New One Health Course Launched – University of California Global Health Institute (USA)

The One Health Center of expertise was launched as part of the University of California Global Health Institute in November 2009 (http://www.ucghi.universityofcalifornia.edu/). In April, One Health Center faculty at UC Davis and UC Riverside launched a two-credit teleconference course on One Health that represented the unique transdisciplinary focus of the One Health approach to global health.

The course introduced students to the core concepts involved in One Health, particularly the promotion of an integrated transdisciplinary approach to global health problems. Students learned how the health of humans, animals and the ecosystems they share are closely linked. Each session focused on real case problems ranging from water scarcity, waterborne disease and watershed management in Tanzania and Kenya, tsetse fly control in Ethiopia, and zoonotic disease transmission in California.
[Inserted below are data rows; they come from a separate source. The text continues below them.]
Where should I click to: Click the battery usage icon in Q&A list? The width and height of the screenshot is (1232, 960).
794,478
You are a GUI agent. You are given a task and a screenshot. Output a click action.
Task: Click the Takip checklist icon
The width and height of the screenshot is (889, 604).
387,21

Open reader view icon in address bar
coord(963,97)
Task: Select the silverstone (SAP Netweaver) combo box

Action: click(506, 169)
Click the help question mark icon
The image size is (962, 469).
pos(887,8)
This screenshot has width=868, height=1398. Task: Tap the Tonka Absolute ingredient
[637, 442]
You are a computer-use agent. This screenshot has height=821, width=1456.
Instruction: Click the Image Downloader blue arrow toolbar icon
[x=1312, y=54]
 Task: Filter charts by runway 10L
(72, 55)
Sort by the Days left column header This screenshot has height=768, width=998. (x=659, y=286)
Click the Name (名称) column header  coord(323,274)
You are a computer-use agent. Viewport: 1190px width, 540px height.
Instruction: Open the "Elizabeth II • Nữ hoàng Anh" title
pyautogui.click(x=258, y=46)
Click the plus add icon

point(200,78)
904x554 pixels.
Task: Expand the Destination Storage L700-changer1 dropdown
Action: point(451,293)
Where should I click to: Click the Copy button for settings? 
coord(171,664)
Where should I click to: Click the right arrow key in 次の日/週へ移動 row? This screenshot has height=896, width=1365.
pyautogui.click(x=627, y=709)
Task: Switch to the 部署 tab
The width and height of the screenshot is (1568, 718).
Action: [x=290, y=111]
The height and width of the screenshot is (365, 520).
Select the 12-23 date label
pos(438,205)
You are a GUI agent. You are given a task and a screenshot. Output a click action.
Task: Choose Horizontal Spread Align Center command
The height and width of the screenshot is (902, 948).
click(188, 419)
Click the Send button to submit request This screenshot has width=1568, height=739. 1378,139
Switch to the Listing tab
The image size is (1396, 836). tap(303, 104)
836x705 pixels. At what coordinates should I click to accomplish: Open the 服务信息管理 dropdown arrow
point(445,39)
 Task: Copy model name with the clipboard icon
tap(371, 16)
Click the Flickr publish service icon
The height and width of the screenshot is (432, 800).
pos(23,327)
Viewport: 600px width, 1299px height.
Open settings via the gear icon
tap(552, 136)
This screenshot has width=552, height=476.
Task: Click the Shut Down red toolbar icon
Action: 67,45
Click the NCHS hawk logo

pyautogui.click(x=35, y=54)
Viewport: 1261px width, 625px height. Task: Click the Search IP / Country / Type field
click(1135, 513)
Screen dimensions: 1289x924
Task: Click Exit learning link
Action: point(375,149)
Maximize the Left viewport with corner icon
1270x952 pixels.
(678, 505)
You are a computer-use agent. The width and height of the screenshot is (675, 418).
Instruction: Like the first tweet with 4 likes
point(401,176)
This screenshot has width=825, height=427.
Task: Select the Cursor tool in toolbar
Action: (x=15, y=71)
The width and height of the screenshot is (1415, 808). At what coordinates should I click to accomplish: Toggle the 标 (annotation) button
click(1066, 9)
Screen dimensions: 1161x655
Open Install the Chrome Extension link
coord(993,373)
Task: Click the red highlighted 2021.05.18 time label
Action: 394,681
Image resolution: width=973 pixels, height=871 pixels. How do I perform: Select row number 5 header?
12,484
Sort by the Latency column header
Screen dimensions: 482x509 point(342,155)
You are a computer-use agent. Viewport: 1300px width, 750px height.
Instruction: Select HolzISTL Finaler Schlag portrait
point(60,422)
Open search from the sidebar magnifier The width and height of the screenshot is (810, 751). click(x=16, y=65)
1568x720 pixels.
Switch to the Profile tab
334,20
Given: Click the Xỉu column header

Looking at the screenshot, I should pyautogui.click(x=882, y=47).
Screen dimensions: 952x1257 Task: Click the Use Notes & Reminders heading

In addition, students were exposed to techniques of cost-effectiveness and cost-benefit analysis of global health interventions.

The graduate student and faculty participants — from UC Davis, UC Riverside, and the UC Davis Medical Center in Sacramento — encompassed disciplines that included international and community nutrition, international agricultural development, veterinary medicine, entomology, environmental sciences, sociology, economics, microbiology, parasitology, molecular biology, engineering, medicine, environmental public health, and epidemiology.

Laurie Harris, DVM, a UC Davis graduate student in epidemiology and Bridge Trainee in the REACH IGERT, led a One Health case discussion based on her graduate work on the health of the mountain gorillas and neighboring human communities in Rwanda. Afterwards Laurie commented, “Leading a One Health discussion was a fun way to share ideas and, thanks to the help of my colleagues, to think more deeply about the interdisciplinary nature and effectiveness of my own research.”